Fukuyama reconocía que las democracias contemporáneas se enfrentarían a problemas muy serios (droga, delincuencia, daños medioambientales, consumismo frívolo), ninguno irresoluble. Desafortunadamente, todo este nivel de riqueza, de consumo ostentoso y superfluo, el reemplazo de lo productivo por transacciones financieras y sus consecuencias en la gobernanza de países y ciudades ha distorsionado la vida humana de un modo casi impúdico hasta hacer caso omiso a los problemas más acuciantes de las personas: entendemos los privilegios privados, sí, pero somos incapaces de ver la miseria pública en que incurrimos. No somos una sociedad adulta, estamos contagiados de estéril adolescencia.
Parece una fuerza transformadora, pero no lo es por su carácter destructivo: y por ingenua, resulta peligrosa hasta la alucinación. Priorizamos lo material, nos volcamos en objetivos inmediatos, encontramos seguridad en lo más intrascendente y vivimos en un estado de ansiedad crónica.
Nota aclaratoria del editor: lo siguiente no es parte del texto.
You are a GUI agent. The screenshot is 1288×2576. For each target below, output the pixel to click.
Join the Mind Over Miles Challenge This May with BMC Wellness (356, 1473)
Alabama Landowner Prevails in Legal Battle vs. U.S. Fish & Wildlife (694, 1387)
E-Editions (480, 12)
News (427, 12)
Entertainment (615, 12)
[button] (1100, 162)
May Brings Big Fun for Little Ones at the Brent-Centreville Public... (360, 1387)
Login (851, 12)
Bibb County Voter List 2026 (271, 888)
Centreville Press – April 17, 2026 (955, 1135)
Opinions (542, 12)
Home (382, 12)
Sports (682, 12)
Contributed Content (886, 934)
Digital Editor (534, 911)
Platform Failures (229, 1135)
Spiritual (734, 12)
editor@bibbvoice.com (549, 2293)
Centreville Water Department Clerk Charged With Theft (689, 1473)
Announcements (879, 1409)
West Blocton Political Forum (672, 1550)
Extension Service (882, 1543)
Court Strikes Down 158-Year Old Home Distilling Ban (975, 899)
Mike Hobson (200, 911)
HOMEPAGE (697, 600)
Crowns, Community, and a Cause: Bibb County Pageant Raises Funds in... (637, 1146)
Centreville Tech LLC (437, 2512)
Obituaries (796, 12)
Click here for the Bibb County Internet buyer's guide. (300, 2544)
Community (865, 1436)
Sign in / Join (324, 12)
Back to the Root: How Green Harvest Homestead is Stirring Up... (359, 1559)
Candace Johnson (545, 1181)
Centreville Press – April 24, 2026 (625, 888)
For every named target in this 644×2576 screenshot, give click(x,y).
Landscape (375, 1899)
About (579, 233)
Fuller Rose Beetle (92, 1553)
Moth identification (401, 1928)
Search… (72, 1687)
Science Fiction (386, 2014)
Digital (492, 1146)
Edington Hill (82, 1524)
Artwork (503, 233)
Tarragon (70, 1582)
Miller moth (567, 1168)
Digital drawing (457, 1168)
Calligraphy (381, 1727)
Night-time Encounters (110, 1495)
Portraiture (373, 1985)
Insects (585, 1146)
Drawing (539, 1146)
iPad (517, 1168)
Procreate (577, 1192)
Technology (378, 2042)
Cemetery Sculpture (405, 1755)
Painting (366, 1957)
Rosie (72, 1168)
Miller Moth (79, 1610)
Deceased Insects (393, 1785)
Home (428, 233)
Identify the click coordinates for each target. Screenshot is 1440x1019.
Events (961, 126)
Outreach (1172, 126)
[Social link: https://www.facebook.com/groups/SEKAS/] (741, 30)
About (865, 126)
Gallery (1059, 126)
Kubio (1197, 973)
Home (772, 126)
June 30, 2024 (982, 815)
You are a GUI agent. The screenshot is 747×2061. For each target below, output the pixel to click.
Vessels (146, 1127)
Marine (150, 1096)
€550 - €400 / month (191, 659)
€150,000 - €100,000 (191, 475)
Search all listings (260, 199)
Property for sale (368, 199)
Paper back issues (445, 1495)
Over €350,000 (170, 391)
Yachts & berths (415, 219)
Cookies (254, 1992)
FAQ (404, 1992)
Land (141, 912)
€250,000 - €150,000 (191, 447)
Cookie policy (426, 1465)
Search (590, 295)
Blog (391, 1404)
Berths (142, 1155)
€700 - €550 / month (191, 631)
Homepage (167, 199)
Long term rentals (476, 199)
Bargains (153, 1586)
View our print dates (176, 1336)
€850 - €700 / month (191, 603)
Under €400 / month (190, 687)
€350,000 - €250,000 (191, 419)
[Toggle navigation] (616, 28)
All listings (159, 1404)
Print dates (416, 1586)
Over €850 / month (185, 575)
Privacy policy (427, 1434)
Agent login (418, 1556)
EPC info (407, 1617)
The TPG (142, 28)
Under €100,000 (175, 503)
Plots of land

Para colmo, pese a que nuestra civilización está superpoblada, nuestras vidas son extremadamente solitarias y con tendencia a la fragmentación. Fukuyama predijo que el excesivo individualismo sería nuestra mayor vulnerabilidad y que cualquier sociedad interesada en la constante abolición de valores y principios básicos se sumiría en una creciente desorganización hasta ser incapaz de llevar a cabo tareas conjuntas y alcanzar objetivos comunes.
Interpretemos correctamente al bueno de Fukuyama. El individualismo no solo responde al concepto de ciudadanía (familias disfuncionales, padres que incumplen sus obligaciones, vecinos insolidarios, etc.); en la gobernanza encontraremos las causas en que viene navegando el independentismo, cuyo desparpajo institucional sorprende tanto como inquieta: el Estado no es solo una imposición sobre las vidas y deseos de sus conmilitones, algo más o menos cierto, sino un ente al que hay que aniquilar con toda la artillería posible, desde la gestión pública a la que acceden hasta las contestaciones más propias de revueltas totalitarias que de debates parlamentarios (alusiones a la represión, violencia, coerción… siempre externas).
Es un fracaso, pero no del admonitor Fukuyama, sino de toda nuestra acomplejada y egoísta sociedad civil que ha reemplazado el conocimiento por el ultra-desarrollismo tecnológico y los valores por innumerables ideologías, a cual más ramplona. Presagios todos ellos de extremismos: el secesionismo es solo un ejemplo.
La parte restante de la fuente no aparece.